An object of class `ensemble_pred_fit` from `ensemble_pred()` or `ensemble_hte_fit` from `ensemble_hte()`.

outcome

Either:

NULL (default): uses the same outcome as in ensemble fitting
Character string: column name in the `data` used in ensemble fitting
Numeric vector: custom outcome variable (must have same length as data, or same length as subset if subset is provided)

This allows computing BLP for a different outcome than the one used for prediction.

subset

For `ensemble_pred_fit` with subset training (train_idx), controls which observations to use:

NULL (default): uses training observations if default outcome and subset training was used, otherwise uses all observations
"train": uses only training observations (requires train_idx in ensemble_fit)
"all": uses all observations

For `ensemble_hte_fit`, this can be a logical or integer vector specifying which observations to include.

Value

An object of class `blp_pred_results` containing:

estimates: data.table with BLP estimates averaged across repetitions
outcome: outcome variable used
targeted_outcome: original outcome from ensemble fitting
fit_type: "hte" or "pred" depending on input
n_used: number of observations used
M: number of repetitions
call: the function call

Estimation Procedure

For each repetition $m = 1, \ldots, M$:

The ensemble predictions from repetition $m$ are used as the regressor. These predictions were generated via cross-fitting in ensemble_pred() or ensemble_hte(), so each observation's prediction is out-of-sample.
A single ordinary least squares regression is run: $$Y_i = \\alpha + \\beta \\, \\hat{Y}_i + \\varepsilon_i$$ where $\\hat{Y}_i$ is the predicted value. HC1 robust standard errors are computed (or cluster-robust SEs when individual_id was specified in the ensemble fit).

The final reported estimates and standard errors are the simple averages of the per-repetition estimates and standard errors across all $M$ repetitions.

Interpretation: A coefficient ($\\beta$) close to 1 indicates good calibration; significantly different from 1 suggests over- or under-prediction.

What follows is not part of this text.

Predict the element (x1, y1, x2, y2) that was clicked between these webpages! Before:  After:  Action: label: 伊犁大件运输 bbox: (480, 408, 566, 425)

When using ensemble_hte_fit objects, this allows testing whether predicted treatment effects correlate with a different outcome variable (e.g., an endline measure that may only be observed for a subset of the data).

References

Fava, B. (2025). Training and Testing with Multiple Splits: A Central Limit Theorem for Split-Sample Estimators. arXiv preprint arXiv:2511.04957.

Examples

if (FALSE) { # \dontrun{
data(microcredit)
covars <- c("age", "gender", "education", "hhinc_yrly_base",
            "css_creditscorefinal")
dat <- microcredit[, c("bank_profits_pp", covars)]

fit <- ensemble_pred(
  bank_profits_pp ~ ., data = dat,
  train_idx = microcredit$loan_size > 0 & microcredit$treat == 1,
  algorithms = c("lm", "grf"), M = 3, K = 3
)
result <- blp_pred(fit)
print(result)
} # }